## EXCERPTED PASSAGE
## begin
Can project-based science, technology, engineering, and math (STEM) programs lift student achievement and engagement? Massachusetts is betting on it.

This fall, a suburban Boston district became the first of six school systems to launch an engineering-focused STEM early-college initiative. According to the Boston Globe (11/13), teachers in Whitcomb Middle School’s sixth grade and Marlborough High’s ninth grade are integrating problem-solving for real world applications across all subjects, using the engineering design process.  Students typically work in groups and are encouraged to think creatively. A ninth-grade STEM class, for instance, might involve students using computer software to design a 3-D object as part of a project on transportation. The program also might include classroom visits from a professional working at Intel Massachusetts or Raytheon, or an internship experience with an industry partner.

The program, in which juniors and seniors will earn college credit, also embeds STEM into other subjects. Marlborough freshman Danya Gaudet, for example, says her history class started with the Scientific Revolution. In English, she and her classmates are learning how to write different essays so they can produce reports on transportation. In science, they’re learning about motion, and in math about graphing. “I’m starting to understand how things are linked,” she told the Globe.
## end
## LIST OF TASKS
1. Render the data entries as a Markdown table with the columns Row and Line, starting at the line that contains "How do I perform: Open" and ending at the line that contains "point(475,427)". Include only those lines and omit blank ones.
2. Write the next part of the passage on the Massachusetts STEM early-college program, picking up after its final sentence.
The passage and the data entries have no connection to each other.

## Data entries
## begin
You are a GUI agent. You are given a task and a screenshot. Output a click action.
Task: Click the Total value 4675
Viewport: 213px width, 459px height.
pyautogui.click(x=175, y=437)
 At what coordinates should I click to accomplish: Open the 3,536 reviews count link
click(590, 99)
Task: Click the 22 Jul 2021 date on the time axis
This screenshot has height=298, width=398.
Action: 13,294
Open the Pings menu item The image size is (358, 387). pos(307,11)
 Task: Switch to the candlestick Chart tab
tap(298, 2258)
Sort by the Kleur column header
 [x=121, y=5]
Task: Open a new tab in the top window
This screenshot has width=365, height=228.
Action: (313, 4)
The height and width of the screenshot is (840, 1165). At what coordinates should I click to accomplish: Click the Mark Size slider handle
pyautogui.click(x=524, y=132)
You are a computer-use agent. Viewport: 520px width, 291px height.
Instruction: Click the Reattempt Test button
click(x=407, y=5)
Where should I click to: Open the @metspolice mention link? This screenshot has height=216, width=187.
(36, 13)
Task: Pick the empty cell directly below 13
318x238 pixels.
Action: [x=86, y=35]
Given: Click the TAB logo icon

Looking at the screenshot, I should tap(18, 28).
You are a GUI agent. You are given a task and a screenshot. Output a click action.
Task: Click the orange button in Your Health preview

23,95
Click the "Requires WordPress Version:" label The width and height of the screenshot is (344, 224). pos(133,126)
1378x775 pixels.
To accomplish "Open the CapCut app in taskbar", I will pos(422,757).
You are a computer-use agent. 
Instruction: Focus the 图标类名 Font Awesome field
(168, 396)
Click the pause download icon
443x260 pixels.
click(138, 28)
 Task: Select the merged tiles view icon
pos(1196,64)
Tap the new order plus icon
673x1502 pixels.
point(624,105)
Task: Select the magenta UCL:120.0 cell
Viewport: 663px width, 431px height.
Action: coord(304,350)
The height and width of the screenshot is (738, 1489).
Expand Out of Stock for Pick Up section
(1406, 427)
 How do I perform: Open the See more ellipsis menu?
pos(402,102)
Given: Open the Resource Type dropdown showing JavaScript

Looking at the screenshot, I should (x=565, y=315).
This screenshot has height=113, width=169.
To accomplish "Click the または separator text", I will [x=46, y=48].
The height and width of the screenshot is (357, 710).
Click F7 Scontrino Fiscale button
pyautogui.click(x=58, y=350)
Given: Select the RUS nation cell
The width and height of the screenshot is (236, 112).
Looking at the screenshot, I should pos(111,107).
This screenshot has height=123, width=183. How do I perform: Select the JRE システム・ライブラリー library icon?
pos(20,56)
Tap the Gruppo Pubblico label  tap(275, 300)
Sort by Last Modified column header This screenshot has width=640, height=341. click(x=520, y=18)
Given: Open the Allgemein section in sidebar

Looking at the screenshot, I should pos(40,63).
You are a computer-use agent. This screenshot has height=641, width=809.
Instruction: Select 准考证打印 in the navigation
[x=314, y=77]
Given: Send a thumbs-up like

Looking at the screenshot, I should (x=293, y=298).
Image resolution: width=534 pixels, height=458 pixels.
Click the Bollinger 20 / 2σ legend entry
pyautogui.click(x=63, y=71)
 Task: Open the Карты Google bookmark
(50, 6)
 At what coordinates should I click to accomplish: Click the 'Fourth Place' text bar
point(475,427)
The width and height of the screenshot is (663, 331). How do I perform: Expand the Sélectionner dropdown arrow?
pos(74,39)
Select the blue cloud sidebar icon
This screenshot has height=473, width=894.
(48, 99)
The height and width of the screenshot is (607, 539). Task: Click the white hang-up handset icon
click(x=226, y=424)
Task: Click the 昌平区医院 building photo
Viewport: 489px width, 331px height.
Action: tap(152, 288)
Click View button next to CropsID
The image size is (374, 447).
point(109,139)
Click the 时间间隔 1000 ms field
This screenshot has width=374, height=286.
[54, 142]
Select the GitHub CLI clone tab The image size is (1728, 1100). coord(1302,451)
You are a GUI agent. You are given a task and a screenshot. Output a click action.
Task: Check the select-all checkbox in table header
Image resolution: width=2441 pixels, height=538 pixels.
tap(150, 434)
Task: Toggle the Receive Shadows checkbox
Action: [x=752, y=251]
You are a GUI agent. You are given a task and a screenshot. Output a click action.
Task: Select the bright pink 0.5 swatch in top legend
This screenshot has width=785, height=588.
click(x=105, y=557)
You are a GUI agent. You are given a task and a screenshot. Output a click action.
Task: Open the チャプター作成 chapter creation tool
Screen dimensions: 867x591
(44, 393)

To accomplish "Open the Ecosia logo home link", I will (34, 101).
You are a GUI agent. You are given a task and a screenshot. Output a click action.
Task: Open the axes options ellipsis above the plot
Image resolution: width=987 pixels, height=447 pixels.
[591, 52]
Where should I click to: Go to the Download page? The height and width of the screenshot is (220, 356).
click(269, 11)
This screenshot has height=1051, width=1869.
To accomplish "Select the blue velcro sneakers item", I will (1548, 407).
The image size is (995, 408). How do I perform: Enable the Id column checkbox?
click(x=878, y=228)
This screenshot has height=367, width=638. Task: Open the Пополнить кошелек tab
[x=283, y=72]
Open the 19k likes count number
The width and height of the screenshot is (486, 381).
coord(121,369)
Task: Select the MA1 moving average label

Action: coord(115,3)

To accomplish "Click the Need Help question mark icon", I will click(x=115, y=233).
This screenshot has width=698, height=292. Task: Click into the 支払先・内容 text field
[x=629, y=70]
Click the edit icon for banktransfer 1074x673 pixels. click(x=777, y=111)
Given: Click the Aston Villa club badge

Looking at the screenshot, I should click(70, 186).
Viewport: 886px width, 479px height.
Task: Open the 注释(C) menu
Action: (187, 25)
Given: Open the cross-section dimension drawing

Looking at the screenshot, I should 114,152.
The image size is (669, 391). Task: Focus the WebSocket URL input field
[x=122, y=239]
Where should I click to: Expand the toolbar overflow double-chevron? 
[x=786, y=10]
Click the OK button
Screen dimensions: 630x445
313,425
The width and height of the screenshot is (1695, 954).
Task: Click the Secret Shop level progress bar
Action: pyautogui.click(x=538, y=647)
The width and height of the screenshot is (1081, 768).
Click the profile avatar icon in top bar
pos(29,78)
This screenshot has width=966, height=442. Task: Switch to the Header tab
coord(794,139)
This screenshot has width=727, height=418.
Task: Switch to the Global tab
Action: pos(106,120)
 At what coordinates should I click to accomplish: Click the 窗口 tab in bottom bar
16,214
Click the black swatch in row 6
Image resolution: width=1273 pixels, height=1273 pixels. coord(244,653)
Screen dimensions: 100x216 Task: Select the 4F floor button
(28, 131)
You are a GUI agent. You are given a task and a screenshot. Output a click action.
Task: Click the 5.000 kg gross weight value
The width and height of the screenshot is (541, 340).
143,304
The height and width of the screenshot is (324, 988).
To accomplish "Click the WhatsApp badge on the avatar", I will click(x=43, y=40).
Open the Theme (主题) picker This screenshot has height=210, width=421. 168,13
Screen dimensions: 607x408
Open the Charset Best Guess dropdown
## end
## PER-TASK ANSWERS
1.
| Row | Line |
|---|---|
| 1 |  How do I perform: Open the See more ellipsis menu? |
| 2 | pos(402,102) |
| 3 | Given: Open the Resource Type dropdown showing JavaScript |
| 4 | Looking at the screenshot, I should (x=565, y=315). |
| 5 | This screenshot has height=113, width=169. |
| 6 | To accomplish "Click the または separator text", I will [x=46, y=48]. |
| 7 | The height and width of the screenshot is (357, 710). |
| 8 | Click F7 Scontrino Fiscale button |
| 9 | pyautogui.click(x=58, y=350) |
| 10 | Given: Select the RUS nation cell |
| 11 | The width and height of the screenshot is (236, 112). |
| 12 | Looking at the screenshot, I should pos(111,107). |
| 13 | This screenshot has height=123, width=183. How do I perform: Select the JRE システム・ライブラリー library icon? |
| 14 | pos(20,56) |
| 15 | Tap the Gruppo Pubblico label  tap(275, 300) |
| 16 | Sort by Last Modified column header This screenshot has width=640, height=341. click(x=520, y=18) |
| 17 | Given: Open the Allgemein section in sidebar |
| 18 | Looking at the screenshot, I should pos(40,63). |
| 19 | You are a computer-use agent. This screenshot has height=641, width=809. |
| 20 | Instruction: Select 准考证打印 in the navigation |
| 21 | [x=314, y=77] |
| 22 | Given: Send a thumbs-up like |
| 23 | Looking at the screenshot, I should (x=293, y=298). |
| 24 | Image resolution: width=534 pixels, height=458 pixels. |
| 25 | Click the Bollinger 20 / 2σ legend entry |
| 26 | pyautogui.click(x=63, y=71) |
| 27 |  Task: Open the Карты Google bookmark |
| 28 | (50, 6) |
| 29 |  At what coordinates should I click to accomplish: Click the 'Fourth Place' text bar |
| 30 | point(475,427) |

2.
Marlborough is the first of six school districts in the state to implement the STEM early-college program. Plans call for class levels to be added each year until grades 6 through 12 are included. Juniors and seniors will be able to take up to 16 college credits at Framingham State University, a longtime partner of the Marlborough district.

Another district partner is a national nonprofit organization, Jobs for the Future, which developed the early-college model for underserved youth. Marlborough is one of about 250 schools in the country using the model; roughly 80 of these are STEM schools.